Damit liegen nunmehr zwei Dissertationen vor, die im Abstand von 15 Jahren Lotharingien als eigenständigen Raum zu erfassen suchen, wobei die Arbeit von Thomas Bauer zeitlich ins Hochmittelalter ausgreift, und zu völlig entgegengesetzten Ergebnissen kommen, jede auf ihre Weise berechtigt und fundiert. Es ist dem Verfasser der vorliegenden Studie hoch anzurechnen, dass er sich nicht von seinem Gegenstand vereinnahmen ließ, sondern nach gründlicher Prüfung im interdisziplinären Zugriff die skeptische Einstellung gegenüber einem sich seiner selbst bewussten Reich Lotharingien bewahrt. Die mangelnde eigene Identität und das fehlende Machtvakuum um 900 (plus/minus etwa zehn Jahre) scheinen schließlich die wichtigsten Faktoren für die nicht vollzogene Reichsbildung nach dem Zerfall des Karolingerreiches gewesen zu sein.

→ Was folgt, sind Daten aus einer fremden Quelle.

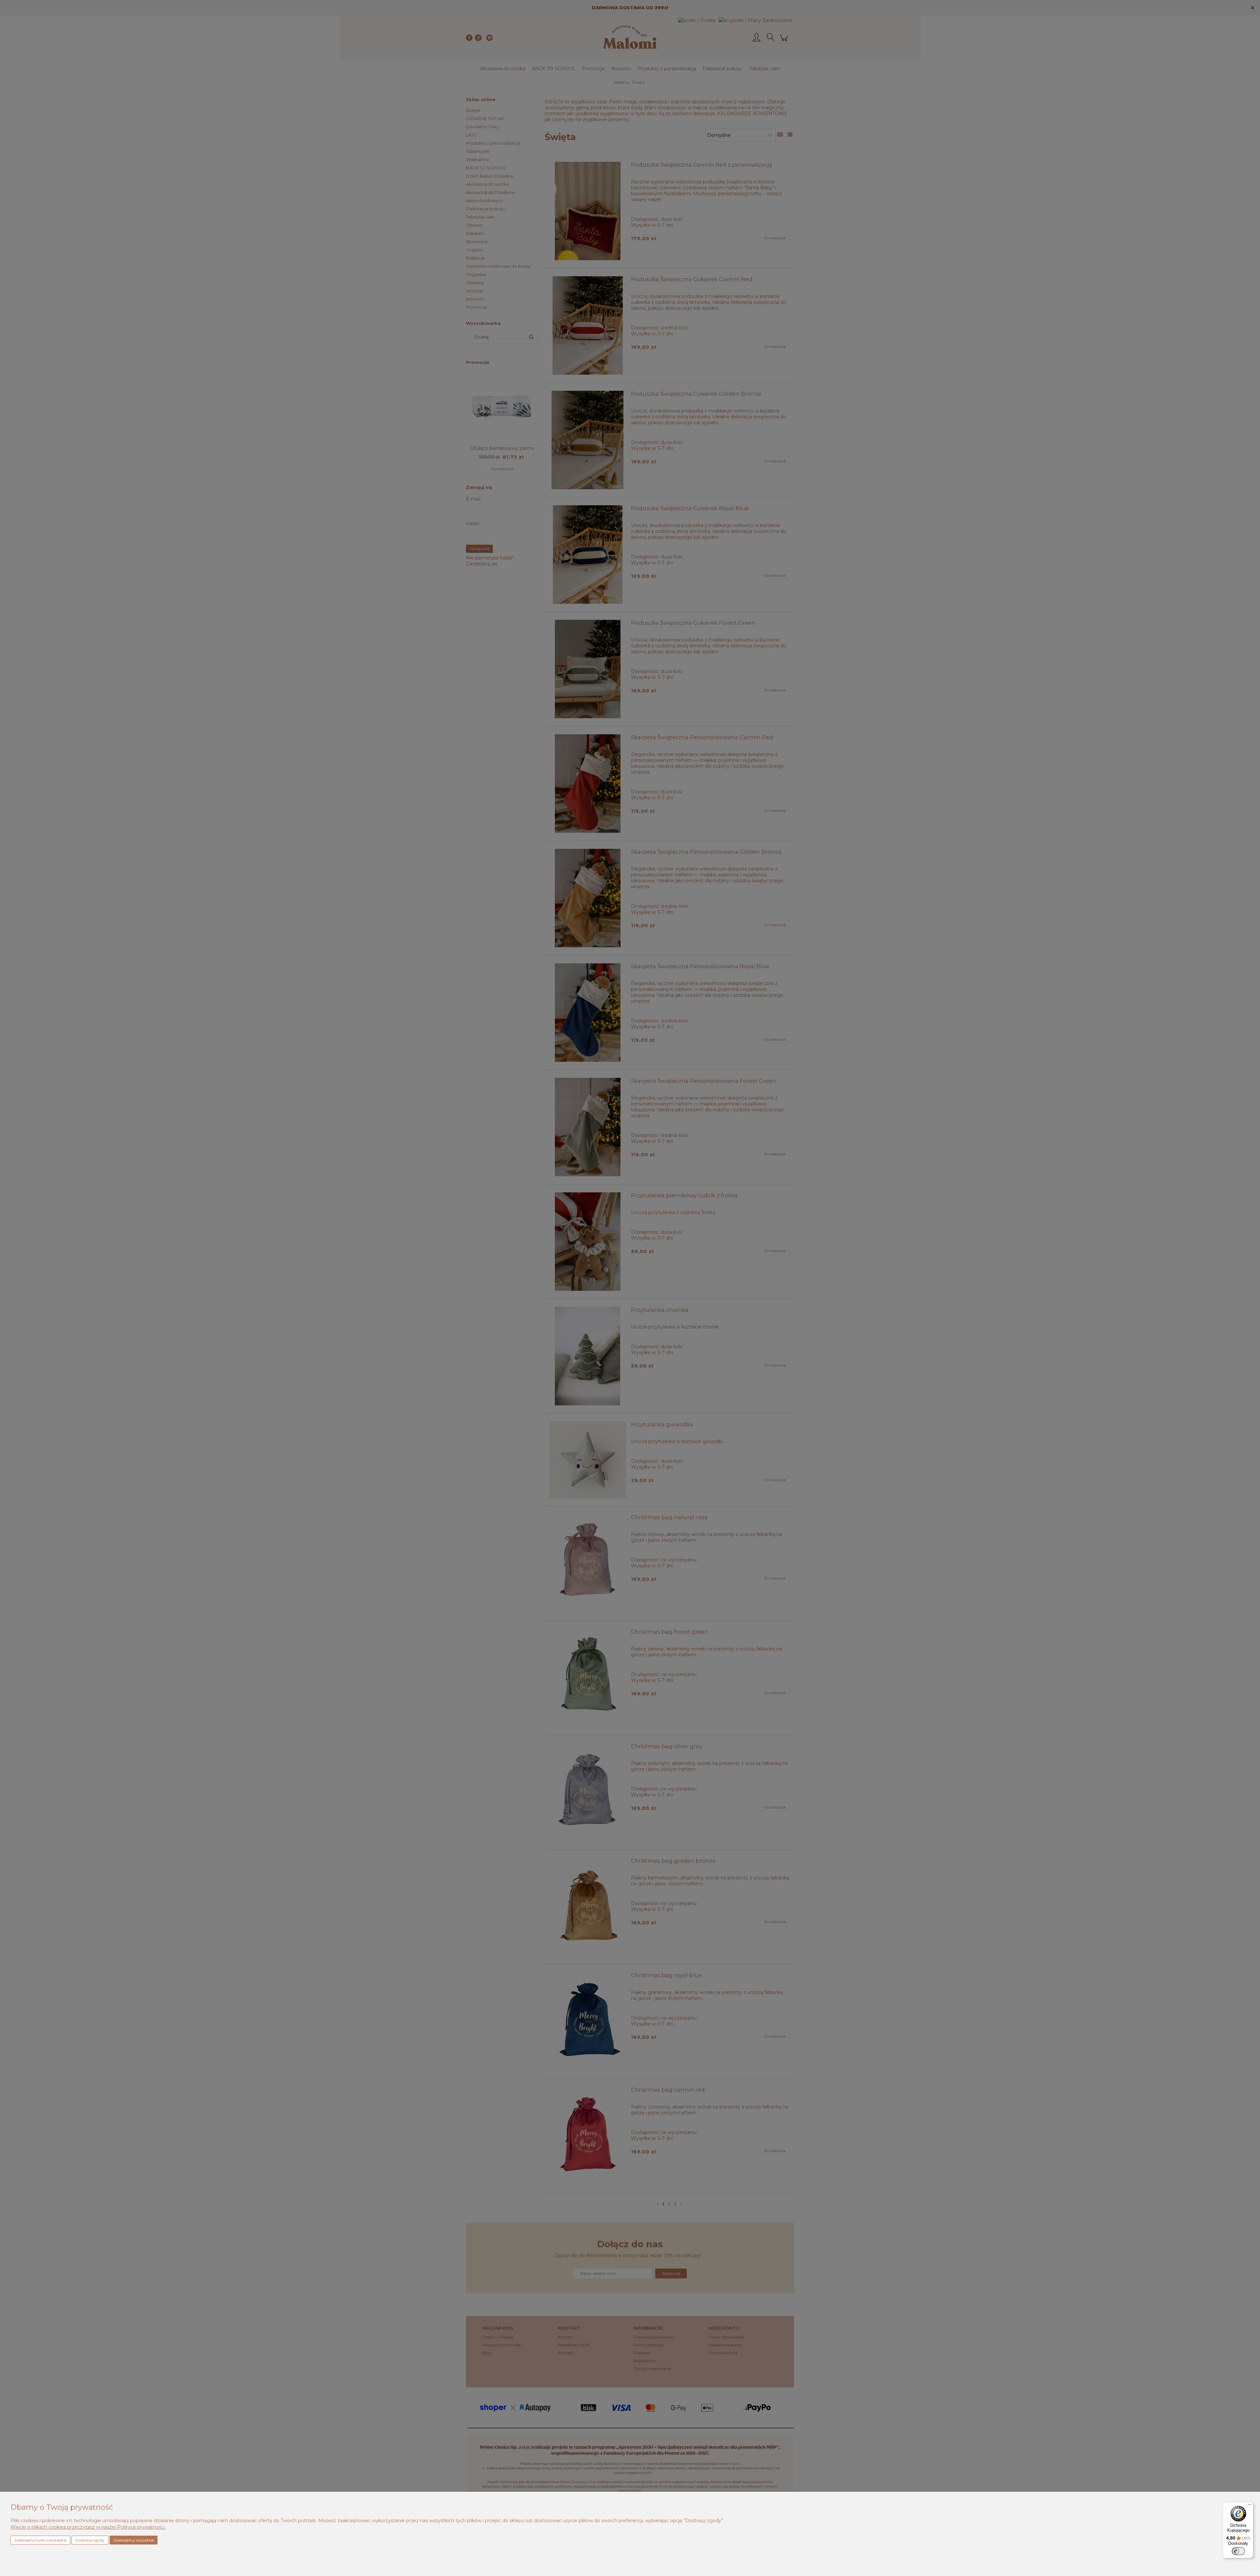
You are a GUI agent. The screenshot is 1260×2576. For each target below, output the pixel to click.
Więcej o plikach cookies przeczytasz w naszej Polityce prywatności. (88, 2527)
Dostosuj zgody (90, 2540)
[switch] (1238, 2551)
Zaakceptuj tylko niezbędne (40, 2540)
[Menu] (1249, 2506)
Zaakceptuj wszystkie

Im Anhang der Arbeit befinden sich unter anderem eine Neuedition des Ludwigsliedes mit deutsch-französischer Übersetzung, ein Katalog der volkssprachigen Texte in Lotharingien von 855–959, diverse neue Karten und eine Zusammenstellung der Privaturkunden mit ihren aktuellen Datierungen in der Forschung, wodurch die Dissertation einen Standort unter den Handbüchern zur mittelalterlichen Geschichte Lotharingiens erwerben wird. Die Arbeit wird durch eine umfassende Literaturliste abgeschlossen, die der Belesenheit des Verfassers zur Ehre gereicht.

Anmerkung:
1 Thomas Bauer, Lotharingien als historischer Raum, Köln 1995.